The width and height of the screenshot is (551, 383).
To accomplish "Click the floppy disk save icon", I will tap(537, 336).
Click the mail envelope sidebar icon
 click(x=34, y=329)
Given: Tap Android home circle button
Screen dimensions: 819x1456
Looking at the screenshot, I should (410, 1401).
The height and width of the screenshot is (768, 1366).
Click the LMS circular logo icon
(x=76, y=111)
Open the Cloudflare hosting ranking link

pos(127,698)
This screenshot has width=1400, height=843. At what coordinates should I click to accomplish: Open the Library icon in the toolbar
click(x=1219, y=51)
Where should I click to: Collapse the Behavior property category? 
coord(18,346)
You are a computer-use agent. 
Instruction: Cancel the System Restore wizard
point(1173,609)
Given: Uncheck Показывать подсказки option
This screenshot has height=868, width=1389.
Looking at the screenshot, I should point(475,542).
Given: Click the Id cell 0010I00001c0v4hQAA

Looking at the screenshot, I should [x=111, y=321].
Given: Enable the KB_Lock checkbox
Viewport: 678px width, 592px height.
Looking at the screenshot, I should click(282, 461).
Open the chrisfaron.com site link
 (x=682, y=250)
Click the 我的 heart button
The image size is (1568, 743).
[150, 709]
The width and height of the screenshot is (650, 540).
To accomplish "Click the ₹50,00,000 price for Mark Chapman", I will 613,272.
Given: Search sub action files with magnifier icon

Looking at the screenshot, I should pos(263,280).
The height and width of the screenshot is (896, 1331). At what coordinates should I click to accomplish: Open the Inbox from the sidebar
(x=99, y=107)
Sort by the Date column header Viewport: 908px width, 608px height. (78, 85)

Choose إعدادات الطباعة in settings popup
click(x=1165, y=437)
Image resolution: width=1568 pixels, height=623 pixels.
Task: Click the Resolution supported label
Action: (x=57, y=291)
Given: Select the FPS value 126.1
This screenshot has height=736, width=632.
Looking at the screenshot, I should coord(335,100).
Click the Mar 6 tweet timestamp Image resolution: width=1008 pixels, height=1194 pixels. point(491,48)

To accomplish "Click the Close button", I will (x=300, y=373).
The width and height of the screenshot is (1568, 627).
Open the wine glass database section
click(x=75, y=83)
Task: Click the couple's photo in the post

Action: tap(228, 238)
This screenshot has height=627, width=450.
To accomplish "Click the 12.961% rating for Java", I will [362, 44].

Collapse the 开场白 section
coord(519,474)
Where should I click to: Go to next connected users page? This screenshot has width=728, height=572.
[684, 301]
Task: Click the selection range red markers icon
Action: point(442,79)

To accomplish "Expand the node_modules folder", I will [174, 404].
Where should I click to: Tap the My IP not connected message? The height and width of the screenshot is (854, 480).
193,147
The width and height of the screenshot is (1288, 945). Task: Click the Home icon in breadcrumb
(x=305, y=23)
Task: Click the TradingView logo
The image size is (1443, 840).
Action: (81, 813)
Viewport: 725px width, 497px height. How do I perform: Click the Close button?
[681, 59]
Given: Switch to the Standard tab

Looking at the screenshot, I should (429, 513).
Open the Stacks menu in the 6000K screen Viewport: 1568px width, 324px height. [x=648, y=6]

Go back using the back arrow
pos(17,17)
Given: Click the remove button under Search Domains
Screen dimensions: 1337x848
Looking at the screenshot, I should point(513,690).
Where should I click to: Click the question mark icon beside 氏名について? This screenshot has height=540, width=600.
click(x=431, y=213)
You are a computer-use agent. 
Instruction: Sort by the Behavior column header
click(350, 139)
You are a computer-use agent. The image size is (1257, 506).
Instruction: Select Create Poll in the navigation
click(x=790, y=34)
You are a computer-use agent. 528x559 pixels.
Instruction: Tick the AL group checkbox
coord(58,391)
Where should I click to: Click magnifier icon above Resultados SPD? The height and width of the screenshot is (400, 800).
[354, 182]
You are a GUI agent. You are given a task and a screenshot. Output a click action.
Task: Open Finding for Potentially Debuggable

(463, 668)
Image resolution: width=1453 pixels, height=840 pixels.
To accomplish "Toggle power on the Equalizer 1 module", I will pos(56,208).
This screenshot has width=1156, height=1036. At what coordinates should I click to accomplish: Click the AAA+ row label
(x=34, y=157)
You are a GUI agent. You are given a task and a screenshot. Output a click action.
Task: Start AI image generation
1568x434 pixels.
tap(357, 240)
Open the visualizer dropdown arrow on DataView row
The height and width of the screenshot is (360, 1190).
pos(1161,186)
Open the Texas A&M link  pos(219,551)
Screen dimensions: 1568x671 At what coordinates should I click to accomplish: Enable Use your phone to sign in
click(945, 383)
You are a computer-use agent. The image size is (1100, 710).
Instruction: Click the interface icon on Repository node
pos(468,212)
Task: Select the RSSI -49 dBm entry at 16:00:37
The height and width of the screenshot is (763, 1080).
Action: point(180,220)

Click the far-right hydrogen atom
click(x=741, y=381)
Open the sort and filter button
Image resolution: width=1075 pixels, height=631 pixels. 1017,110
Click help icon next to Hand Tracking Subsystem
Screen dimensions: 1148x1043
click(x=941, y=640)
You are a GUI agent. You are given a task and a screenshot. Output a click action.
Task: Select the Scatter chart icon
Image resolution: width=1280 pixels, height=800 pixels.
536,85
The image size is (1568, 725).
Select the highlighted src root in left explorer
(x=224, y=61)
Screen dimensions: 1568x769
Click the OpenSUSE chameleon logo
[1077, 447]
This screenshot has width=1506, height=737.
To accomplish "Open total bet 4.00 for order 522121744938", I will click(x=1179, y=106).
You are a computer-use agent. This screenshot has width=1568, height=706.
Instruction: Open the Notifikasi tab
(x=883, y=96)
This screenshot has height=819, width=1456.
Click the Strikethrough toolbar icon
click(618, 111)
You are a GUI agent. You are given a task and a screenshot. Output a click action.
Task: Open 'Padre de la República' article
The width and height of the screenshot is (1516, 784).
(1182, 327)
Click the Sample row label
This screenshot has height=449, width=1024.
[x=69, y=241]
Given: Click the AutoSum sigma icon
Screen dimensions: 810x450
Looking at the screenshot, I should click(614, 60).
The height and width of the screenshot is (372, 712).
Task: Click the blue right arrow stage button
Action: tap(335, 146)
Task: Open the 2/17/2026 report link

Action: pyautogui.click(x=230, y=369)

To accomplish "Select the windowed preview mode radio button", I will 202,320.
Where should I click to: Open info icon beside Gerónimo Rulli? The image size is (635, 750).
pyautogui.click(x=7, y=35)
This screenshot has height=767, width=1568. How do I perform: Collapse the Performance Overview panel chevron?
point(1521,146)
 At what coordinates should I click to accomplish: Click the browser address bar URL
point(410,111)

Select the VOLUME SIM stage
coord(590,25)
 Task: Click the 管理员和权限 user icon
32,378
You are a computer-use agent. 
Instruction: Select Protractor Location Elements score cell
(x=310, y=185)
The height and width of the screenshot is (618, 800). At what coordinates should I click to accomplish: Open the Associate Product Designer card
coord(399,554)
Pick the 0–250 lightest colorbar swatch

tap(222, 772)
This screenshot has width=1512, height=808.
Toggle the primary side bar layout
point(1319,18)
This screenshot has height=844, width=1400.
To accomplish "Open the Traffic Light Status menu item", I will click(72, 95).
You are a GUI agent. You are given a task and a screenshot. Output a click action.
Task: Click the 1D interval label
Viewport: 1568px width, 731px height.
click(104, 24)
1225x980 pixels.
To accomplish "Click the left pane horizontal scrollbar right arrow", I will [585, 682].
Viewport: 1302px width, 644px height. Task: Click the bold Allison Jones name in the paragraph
------------------------------------------------------------
*Directions for this task*.
Reproduce all of the material above, substituting "Display size:" for every occurrence of "Viewport:" and leaving everything else unchanged.

*Complete answer*.
The width and height of the screenshot is (551, 383).
To accomplish "Click the floppy disk save icon", I will tap(537, 336).
Click the mail envelope sidebar icon
 click(x=34, y=329)
Given: Tap Android home circle button
Screen dimensions: 819x1456
Looking at the screenshot, I should (410, 1401).
The height and width of the screenshot is (768, 1366).
Click the LMS circular logo icon
(x=76, y=111)
Open the Cloudflare hosting ranking link

pos(127,698)
This screenshot has width=1400, height=843. At what coordinates should I click to accomplish: Open the Library icon in the toolbar
click(x=1219, y=51)
Where should I click to: Collapse the Behavior property category? 
coord(18,346)
You are a computer-use agent. 
Instruction: Cancel the System Restore wizard
point(1173,609)
Given: Uncheck Показывать подсказки option
This screenshot has height=868, width=1389.
Looking at the screenshot, I should point(475,542).
Given: Click the Id cell 0010I00001c0v4hQAA

Looking at the screenshot, I should [x=111, y=321].
Given: Enable the KB_Lock checkbox
Display size: 678px width, 592px height.
Looking at the screenshot, I should click(282, 461).
Open the chrisfaron.com site link
 (x=682, y=250)
Click the 我的 heart button
The image size is (1568, 743).
[150, 709]
The width and height of the screenshot is (650, 540).
To accomplish "Click the ₹50,00,000 price for Mark Chapman", I will 613,272.
Given: Search sub action files with magnifier icon

Looking at the screenshot, I should pos(263,280).
The height and width of the screenshot is (896, 1331). At what coordinates should I click to accomplish: Open the Inbox from the sidebar
(x=99, y=107)
Sort by the Date column header Display size: 908px width, 608px height. (78, 85)

Choose إعدادات الطباعة in settings popup
click(x=1165, y=437)
Image resolution: width=1568 pixels, height=623 pixels.
Task: Click the Resolution supported label
Action: (x=57, y=291)
Given: Select the FPS value 126.1
This screenshot has height=736, width=632.
Looking at the screenshot, I should coord(335,100).
Click the Mar 6 tweet timestamp Image resolution: width=1008 pixels, height=1194 pixels. point(491,48)

To accomplish "Click the Close button", I will (x=300, y=373).
The width and height of the screenshot is (1568, 627).
Open the wine glass database section
click(x=75, y=83)
Task: Click the couple's photo in the post

Action: tap(228, 238)
This screenshot has height=627, width=450.
To accomplish "Click the 12.961% rating for Java", I will [362, 44].

Collapse the 开场白 section
coord(519,474)
Where should I click to: Go to next connected users page? This screenshot has width=728, height=572.
[684, 301]
Task: Click the selection range red markers icon
Action: point(442,79)

To accomplish "Expand the node_modules folder", I will [174, 404].
Where should I click to: Tap the My IP not connected message? The height and width of the screenshot is (854, 480).
193,147
The width and height of the screenshot is (1288, 945). Task: Click the Home icon in breadcrumb
(x=305, y=23)
Task: Click the TradingView logo
The image size is (1443, 840).
Action: (81, 813)
Display size: 725px width, 497px height. How do I perform: Click the Close button?
[681, 59]
Given: Switch to the Standard tab

Looking at the screenshot, I should (429, 513).
Open the Stacks menu in the 6000K screen Display size: 1568px width, 324px height. [x=648, y=6]

Go back using the back arrow
pos(17,17)
Given: Click the remove button under Search Domains
Screen dimensions: 1337x848
Looking at the screenshot, I should point(513,690).
Where should I click to: Click the question mark icon beside 氏名について? This screenshot has height=540, width=600.
click(x=431, y=213)
You are a computer-use agent. 
Instruction: Sort by the Behavior column header
click(350, 139)
You are a computer-use agent. The image size is (1257, 506).
Instruction: Select Create Poll in the navigation
click(x=790, y=34)
You are a computer-use agent. 528x559 pixels.
Instruction: Tick the AL group checkbox
coord(58,391)
Where should I click to: Click magnifier icon above Resultados SPD? The height and width of the screenshot is (400, 800).
[354, 182]
You are a GUI agent. You are given a task and a screenshot. Output a click action.
Task: Open Finding for Potentially Debuggable

(463, 668)
Image resolution: width=1453 pixels, height=840 pixels.
To accomplish "Toggle power on the Equalizer 1 module", I will pos(56,208).
This screenshot has width=1156, height=1036. At what coordinates should I click to accomplish: Click the AAA+ row label
(x=34, y=157)
You are a GUI agent. You are given a task and a screenshot. Output a click action.
Task: Start AI image generation
1568x434 pixels.
tap(357, 240)
Open the visualizer dropdown arrow on DataView row
The height and width of the screenshot is (360, 1190).
pos(1161,186)
Open the Texas A&M link  pos(219,551)
Screen dimensions: 1568x671 At what coordinates should I click to accomplish: Enable Use your phone to sign in
click(945, 383)
You are a computer-use agent. The image size is (1100, 710).
Instruction: Click the interface icon on Repository node
pos(468,212)
Task: Select the RSSI -49 dBm entry at 16:00:37
The height and width of the screenshot is (763, 1080).
Action: point(180,220)

Click the far-right hydrogen atom
click(x=741, y=381)
Open the sort and filter button
Image resolution: width=1075 pixels, height=631 pixels. 1017,110
Click help icon next to Hand Tracking Subsystem
Screen dimensions: 1148x1043
click(x=941, y=640)
You are a GUI agent. You are given a task and a screenshot. Output a click action.
Task: Select the Scatter chart icon
Image resolution: width=1280 pixels, height=800 pixels.
536,85
The image size is (1568, 725).
Select the highlighted src root in left explorer
(x=224, y=61)
Screen dimensions: 1568x769
Click the OpenSUSE chameleon logo
[1077, 447]
This screenshot has width=1506, height=737.
To accomplish "Open total bet 4.00 for order 522121744938", I will click(x=1179, y=106).
You are a computer-use agent. This screenshot has width=1568, height=706.
Instruction: Open the Notifikasi tab
(x=883, y=96)
This screenshot has height=819, width=1456.
Click the Strikethrough toolbar icon
click(618, 111)
You are a GUI agent. You are given a task and a screenshot. Output a click action.
Task: Open 'Padre de la República' article
The width and height of the screenshot is (1516, 784).
(1182, 327)
Click the Sample row label
This screenshot has height=449, width=1024.
[x=69, y=241]
Given: Click the AutoSum sigma icon
Screen dimensions: 810x450
Looking at the screenshot, I should click(614, 60).
The height and width of the screenshot is (372, 712).
Task: Click the blue right arrow stage button
Action: tap(335, 146)
Task: Open the 2/17/2026 report link

Action: pyautogui.click(x=230, y=369)

To accomplish "Select the windowed preview mode radio button", I will 202,320.
Where should I click to: Open info icon beside Gerónimo Rulli? The image size is (635, 750).
pyautogui.click(x=7, y=35)
This screenshot has height=767, width=1568. How do I perform: Collapse the Performance Overview panel chevron?
point(1521,146)
 At what coordinates should I click to accomplish: Click the browser address bar URL
point(410,111)

Select the VOLUME SIM stage
coord(590,25)
 Task: Click the 管理员和权限 user icon
32,378
You are a computer-use agent. 
Instruction: Select Protractor Location Elements score cell
(x=310, y=185)
The height and width of the screenshot is (618, 800). At what coordinates should I click to accomplish: Open the Associate Product Designer card
coord(399,554)
Pick the 0–250 lightest colorbar swatch

tap(222, 772)
This screenshot has width=1512, height=808.
Toggle the primary side bar layout
point(1319,18)
This screenshot has height=844, width=1400.
To accomplish "Open the Traffic Light Status menu item", I will click(72, 95).
You are a GUI agent. You are given a task and a screenshot. Output a click action.
Task: Click the 1D interval label
Display size: 1568px width, 731px height.
click(104, 24)
1225x980 pixels.
To accomplish "Click the left pane horizontal scrollbar right arrow", I will [585, 682].
Display size: 1302px width, 644px height. Task: Click the bold Allison Jones name in the paragraph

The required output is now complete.